Наконец взгляд его вернулся к матовой жемчужине прекрасного лица и остался там, казалось, прошли годы и годы с той минуты, когда Стоун видел его. Тэра ощущала жар этого настойчивого, неотрывного взгляда, как прикосновение. Она и сама не могла отвести глаз от Стоуна. Днем, боясь заглядеться и выдать себя, она избегала смотреть на него прямо и бросала взгляды только искоса, из-под ресниц, но в отсутствие посторонних можно было упиться видом этого мужчины сполна, утолить жажду для начала созерцанием. Очевидно, Стоун только что вышел из воды, где смывал пыль и пот долгого трудного дня. Волосы его были влажны, и кое-где с мокрых прядей еще срывалась прозрачная капля, на миг сверкнув алмазом в лунном свете. Он не успел одеться до конца, и оставался босым и обнаженным до пояса. Это давало возможность разглядеть могучие мышцы на его груди и руках — те, что позволяли ему так крепко держать лассо и так ловко вязать диких быков. Когда Стоун медленно двигался навстречу, мышцы эти двигались и перекатывались, создавая ощущение огромной силы. Они были хорошо заметны под тканью брюк, пластами лежали на животе. Боже, это было прекрасно! Девушка застыла на месте и с чем-то вроде благоговейного, восторга смотрела на того, кто казался ей в этот момент языческим богом, созданием едва прирученным, диким — и все же отмеченным печатью внутреннего благородства. Мысль о том, что этот мужчина принадлежит ей, наполняла ее гордостью и трепетом.
— Я ждал так долго, что почти перестал надеяться, — вполголоса произнес Стоун, приближаясь к ней. — Я даже думал пробраться к тебе в палатку, потому что с тебя бы сталось спокойно проспать всю ночь и оставить меня здесь, на берегу, в полном одиночестве.
Ленивый, раздражающий техасский сленг исчез из его речи, и, как обычно, перемена поразила Тэру.

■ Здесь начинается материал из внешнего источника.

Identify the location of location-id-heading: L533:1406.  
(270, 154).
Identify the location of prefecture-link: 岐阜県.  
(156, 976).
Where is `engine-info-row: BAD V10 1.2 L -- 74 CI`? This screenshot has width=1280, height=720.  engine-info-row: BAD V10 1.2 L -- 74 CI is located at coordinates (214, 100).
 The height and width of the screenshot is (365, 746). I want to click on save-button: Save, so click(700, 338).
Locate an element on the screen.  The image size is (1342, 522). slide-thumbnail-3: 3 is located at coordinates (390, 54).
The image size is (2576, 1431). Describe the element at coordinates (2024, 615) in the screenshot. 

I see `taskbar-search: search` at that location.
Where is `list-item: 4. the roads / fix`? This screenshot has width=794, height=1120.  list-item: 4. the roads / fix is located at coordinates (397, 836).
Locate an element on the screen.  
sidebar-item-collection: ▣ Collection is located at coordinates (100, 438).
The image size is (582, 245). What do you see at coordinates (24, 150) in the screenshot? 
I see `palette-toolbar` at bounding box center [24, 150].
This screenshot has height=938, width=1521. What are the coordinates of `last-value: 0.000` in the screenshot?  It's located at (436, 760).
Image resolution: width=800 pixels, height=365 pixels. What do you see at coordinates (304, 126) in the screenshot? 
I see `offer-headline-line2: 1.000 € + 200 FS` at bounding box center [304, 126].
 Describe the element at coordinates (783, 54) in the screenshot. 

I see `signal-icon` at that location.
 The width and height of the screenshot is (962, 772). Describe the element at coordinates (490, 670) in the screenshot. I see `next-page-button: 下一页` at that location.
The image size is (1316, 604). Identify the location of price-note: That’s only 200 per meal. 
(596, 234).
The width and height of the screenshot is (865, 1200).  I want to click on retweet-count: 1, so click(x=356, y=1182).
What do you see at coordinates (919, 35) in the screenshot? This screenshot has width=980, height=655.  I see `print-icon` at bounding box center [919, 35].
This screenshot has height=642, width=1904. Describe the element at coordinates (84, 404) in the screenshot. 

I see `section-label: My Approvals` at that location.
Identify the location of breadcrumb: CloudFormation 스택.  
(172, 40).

Исчезла также насмешливая, отдающая пренебрежением усмешка, которая порой казалась неотъемлемой от этих резных черт. Тэра хотела ответить, но не нашла в себе сил. Она была заворожена, зачарована. От Стоуна пахло свежестью, речной водой, но сквозь все это пробивался естественный запах его кожи и волос, который она находила упоительным. Девушка могла думать лишь о том, что они снова наедине, что никто не может им здесь помешать.